La République de 1870 a débarrassé la France de la dernière forme de la Monarchie. Le Ministère actuel entend que la République de nos jours l’affranchisse absolument de toute dépendance, quelle qu’elle soit, à l’égard du pouvoir religieux. Tous ses actes depuis son avènement au pouvoir ont été calculés vers ce but. C’est pour l’avoir poursuivi avec une opiniâtreté de tous les instants qu’il a ameuté contre lui les tenants de toutes les réactions ; de la réaction royaliste, dont le représentant se morfond piteusement dans les intrigues impuissantes de l’exil ; de la réaction bonapartiste, qui guette inutilement derrière quelque caserne l’occasion d’un coup de force ; de la réaction nationaliste, qui ne rougit pas de prostituer le patriotisme à la résurrection du pouvoir personnel ; de la réaction cléricale, la plus insidieuse et la plus redoutable de toutes, parce qu’elle est le trait d’union des trois autres et qu’elle déguise sous un masque républicain son projet d’asservissement intellectuel et moral. (Applaudissements. )
L’oeuvre de sécularisation du Ministère
Messieurs, quand nous avons pris le pouvoir, nous avons trouvé la France envahie et à demi conquise par les ordres religieux. Notre premier soin a été de refouler les envahisseurs au delà des frontières. La loi des associations nous en fournissait les moyens à l’égard des congrégations non autorisées. Nous en avons fait l’application à tous les ordres enseignants, prédicants et commerçants, qui n’avaient pas d’existence légale. Des décrets du premier Empire et une loi de la Restauration, aggravés par d’autres décrets subséquents, avaient livré la France à une invasion monacale plus ancienne, qui l’avait couverte d’un flot dévastateur de 914 congrégations. Sans désemparer, nous avons pris à partie celles de ces congrégations qui s’adonnaient à l’enseignement et qui, par un enseignement de doctrines contre-révolutionnaires, battaient en brèche l’édifice républicain.
Nous avons proposé et fait voter par les Chambres la suppression des congrégations enseignantes. Conformément à ce vote, nous avons fermé aussitôt leurs établissements, partout où nos écoles communales disposaient de locaux assez vastes pour recevoir leurs élèves.
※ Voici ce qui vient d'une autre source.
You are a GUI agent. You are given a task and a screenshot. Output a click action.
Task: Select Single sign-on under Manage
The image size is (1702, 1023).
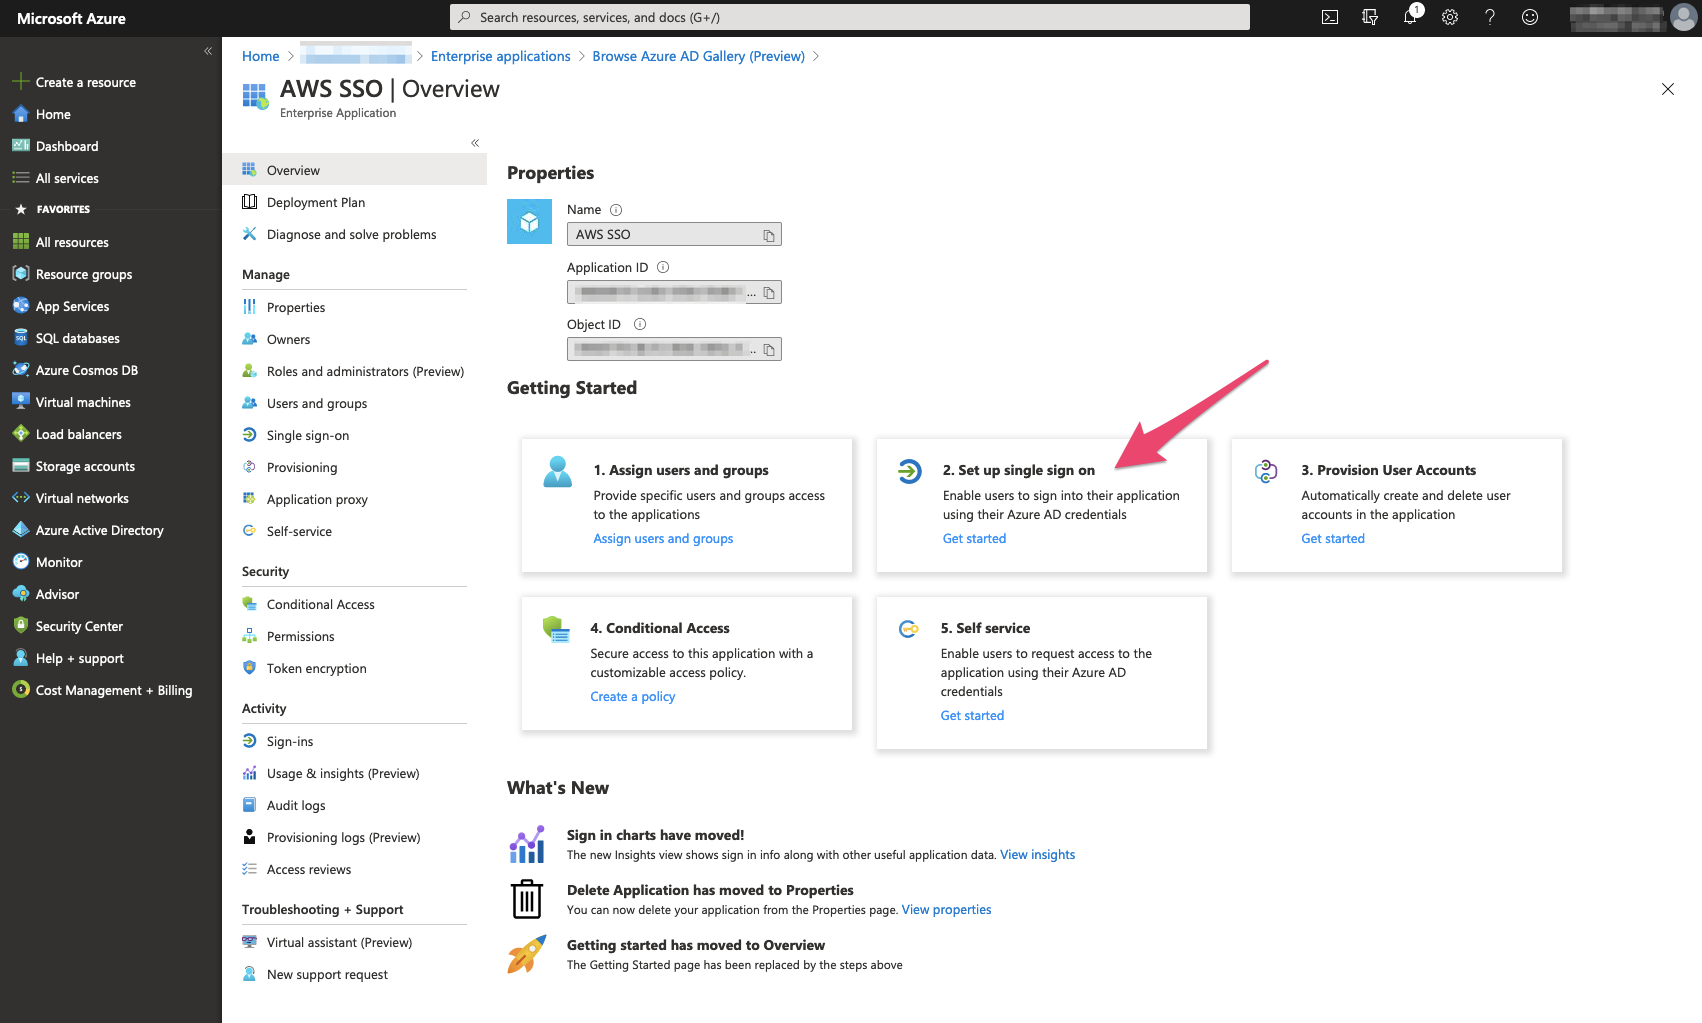point(307,435)
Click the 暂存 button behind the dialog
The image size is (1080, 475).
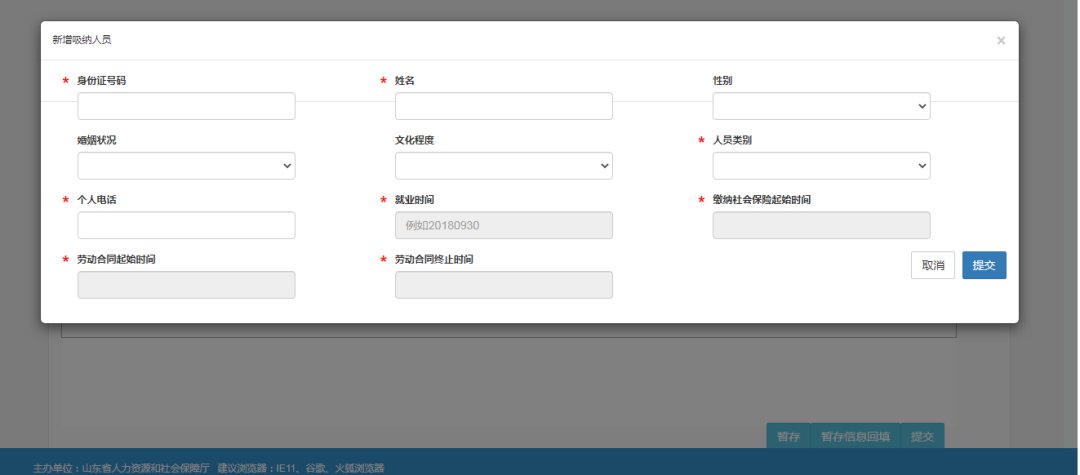(x=788, y=437)
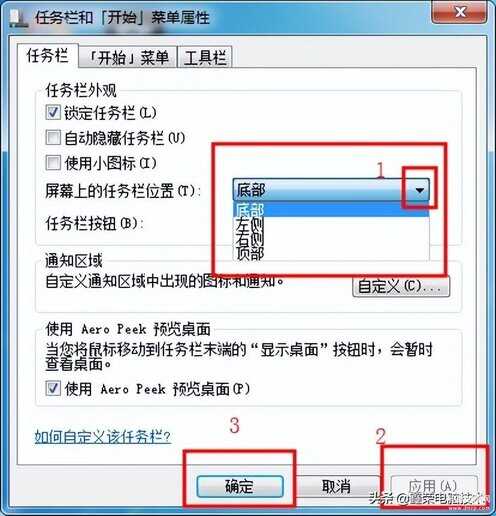Uncheck the 锁定任务栏 checkbox
Viewport: 496px width, 516px height.
tap(53, 112)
Nous ne perdons pas de vue qu’il nous appartient de fixer des délais pour la fermeture des autres établissements similaires, en tenant compte de la situation financière des communes. Nous nous emploierons de notre mieux à l’accomplissement de cette tache. Car il nous tarde plus qu’à qui que ce soit de pouvoir dire en toute vérité qu’en France l’enseignement congréganiste a vécu. (Bravos)
Messieurs, s’il se rencontrait par hasard dans cette réunion, comme il s’est rencontré fâcheusement ailleurs, des républicains assez mal avisés pour nous reprocher d’avoir fait jusqu’à ce jour de la lutte contre les congrégations l’objet principal de notre activité et le point culminant de notre politique, qu’ils veuillent bien méditer un petit tableau d’ensemble qui les éclairera tout à la fois sur l’étendue du péril couru par la République et sur la nécessité d’une action décisive pour le conjurer.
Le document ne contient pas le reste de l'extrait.